#### SET PROBLEM
Please update the listing below by replacing "accomplishment" with "achievement" and leaving everything else unchanged.
### RECORDS FOR THIS TASK ###
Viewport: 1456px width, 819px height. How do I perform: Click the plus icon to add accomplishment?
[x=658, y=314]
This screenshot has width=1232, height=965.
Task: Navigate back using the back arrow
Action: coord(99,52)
###
#### SOLUTION FOR THIS EXERCISE
Viewport: 1456px width, 819px height. How do I perform: Click the plus icon to add achievement?
[x=658, y=314]
This screenshot has width=1232, height=965.
Task: Navigate back using the back arrow
Action: coord(99,52)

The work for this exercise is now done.